Top of Recorded information
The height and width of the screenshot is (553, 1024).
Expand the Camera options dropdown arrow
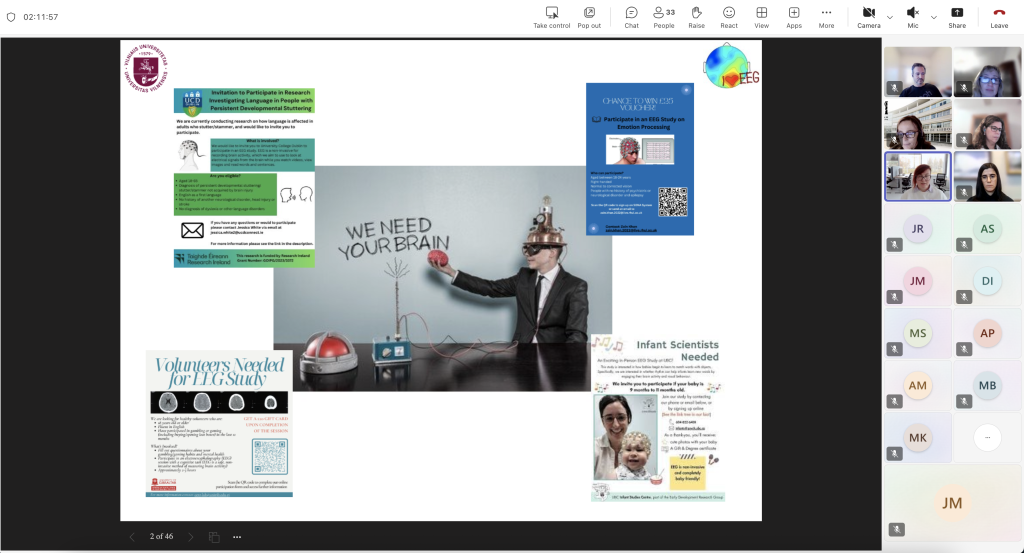890,16
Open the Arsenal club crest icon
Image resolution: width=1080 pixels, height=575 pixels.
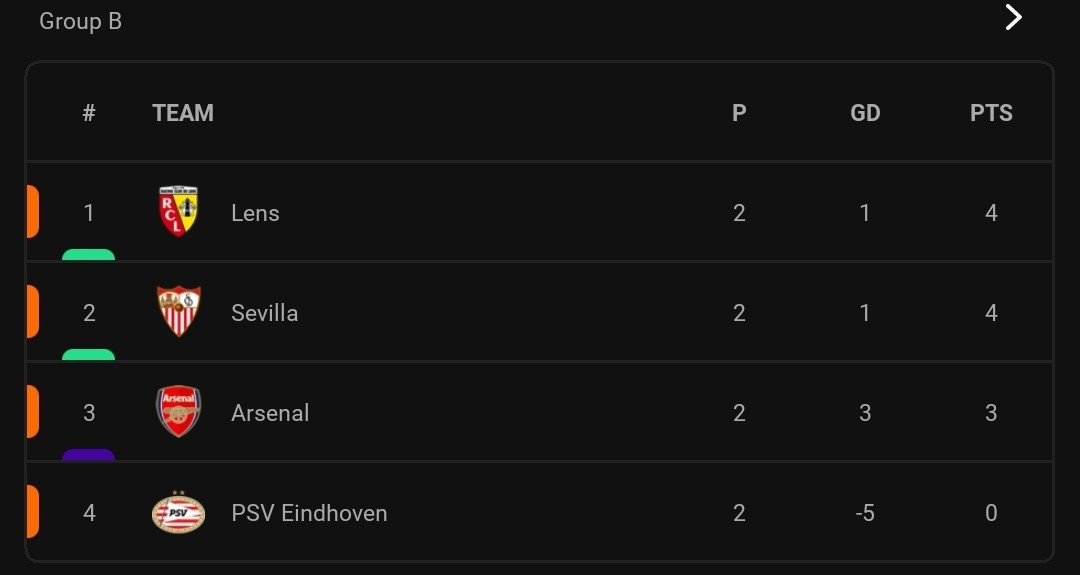[178, 411]
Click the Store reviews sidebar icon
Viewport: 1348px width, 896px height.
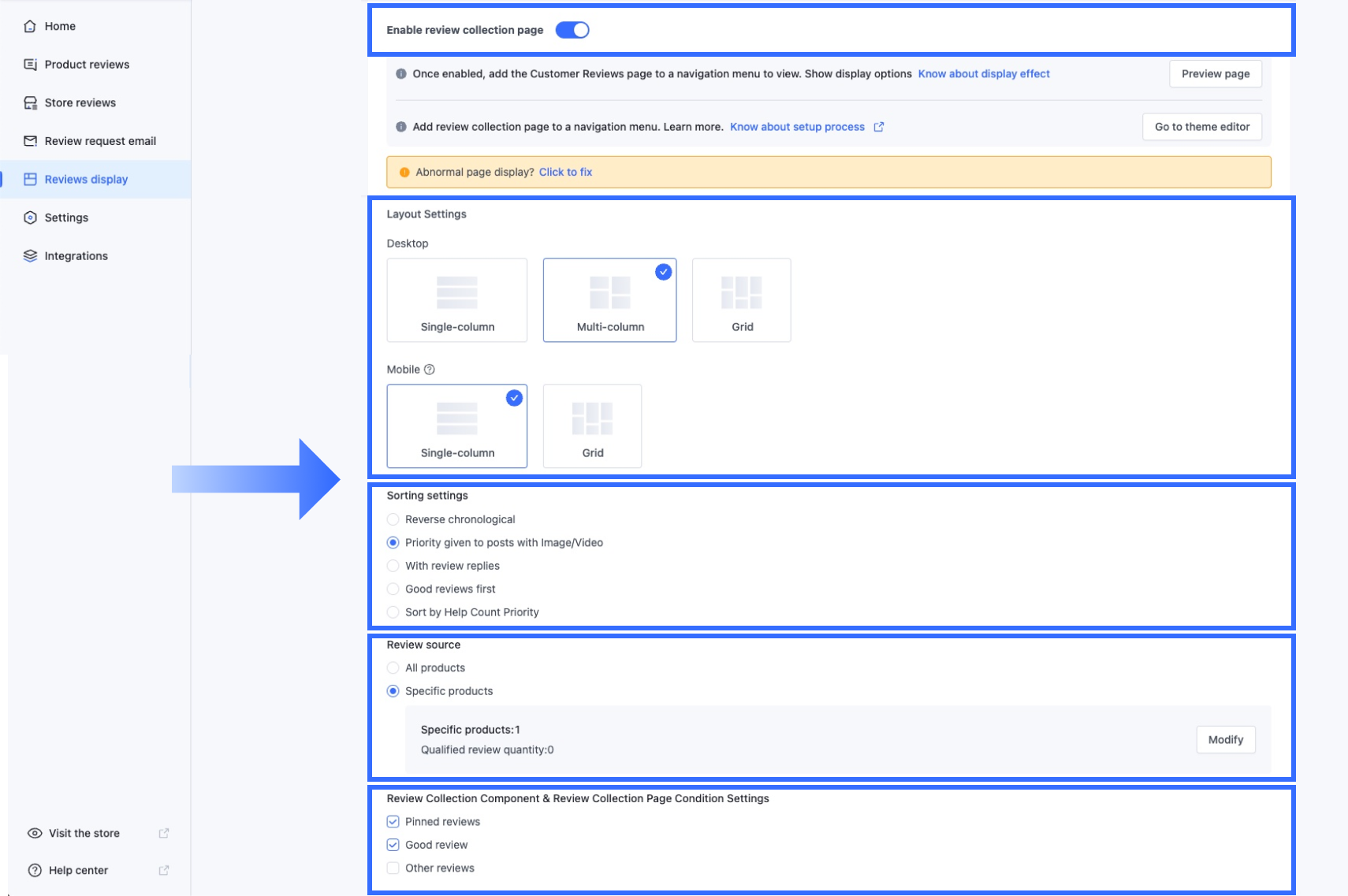pyautogui.click(x=30, y=102)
Bottom of Recorded information
# Problem requirements
Return all the lines above exactly; none of the pictures should appear.

# Exercise output
The height and width of the screenshot is (553, 1024).
Expand the Camera options dropdown arrow
890,16
Open the Arsenal club crest icon
Image resolution: width=1080 pixels, height=575 pixels.
[178, 411]
Click the Store reviews sidebar icon
Viewport: 1348px width, 896px height.
pyautogui.click(x=30, y=102)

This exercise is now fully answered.